La maggior parte dei decessi denunciati nel rapporto è avvenuta nei governatorati di Homs e Dera’a, sedi delle principali proteste. Morti in prigione sono state registrate anche in altri cinque governatorati: Damasco, Rif Damashq, Idlib, Hama e Aleppo.
Hamza Ali al-Khateeb, 13 anni, scomparso il 29 aprile durante le proteste contro l’assedio di Dera’a, è stato ritrovato morto con segni di percosse e il pene mozzato. Un filmato visionato da Amnesty International mostra il corpo di Tariq Ziad Abd al-Qadr, un uomo di Homs, nelle condizioni in cui era stato restituito alla famiglia, il 16 giugno. Aveva i capelli strappati e segni sul collo e sul pene, probabilmente causati da scariche elettriche, e inoltre quella che sembrava una bruciatura di sigaretta, cicatrici di frustate, ematomi e ferite da taglio. Il corpo del dottor Sakher Hallak, che dirigeva una clinica per disturbi alimentari ad Aleppo, è stato rinvenuto sul ciglio di una strada pochi giorni dopo il suo arresto, avvenuto il 25 maggio. Secondo quanto testimoniato da alcune fonti ad Amnesty International, il suo corpo presentava segni di fratture alle costole, alle braccia e alle dita. Gli era stato cavato un occhio e gli erano stati tagliati i genitali.
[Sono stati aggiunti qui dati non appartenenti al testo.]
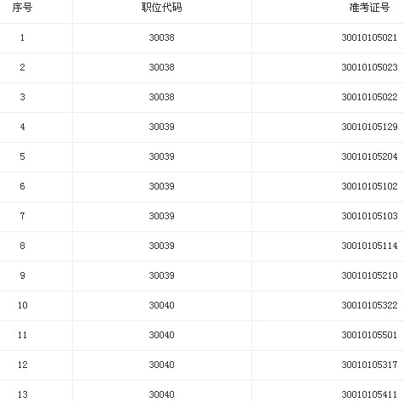Select admission number 30010105204

(x=369, y=156)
Amnesty International non è a conoscenza di alcuna indagine indipendente svolta sulle cause della morte dei casi citati nel suo rapporto. L’organizzazione ha chiesto da tempo al Consiglio di sicurezza dell’Onu di riferire la situazione della Siria alla Corte penale internazionale, imporre un embargo sulle armi verso il Paese e congelare i patrimoni del presidente Bashar al-Assad e dei suoi collaboratori di maggiore profilo.
“Nel contesto delle violazioni massicce e sistematiche che stanno avendo corso in Siria, riteniamo che queste morti in prigione possano costituire crimini contro l’umanità. La reazione del Consiglio di sicurezza è stata sinora profondamente inadeguata, ma non è troppo tardi per intraprendere un’azione ferma e giuridicamente vincolante nei confronti della Siria”, ha concluso Sammonds.
Amnesty International ha i nomi di oltre 1.800 persone morte dall’inizio delle manifestazioni per le riforme. Migliaia di altri cittadini sono stati arrestati e molti sono detenuti in luoghi segreti, a rischio di torture e di morte.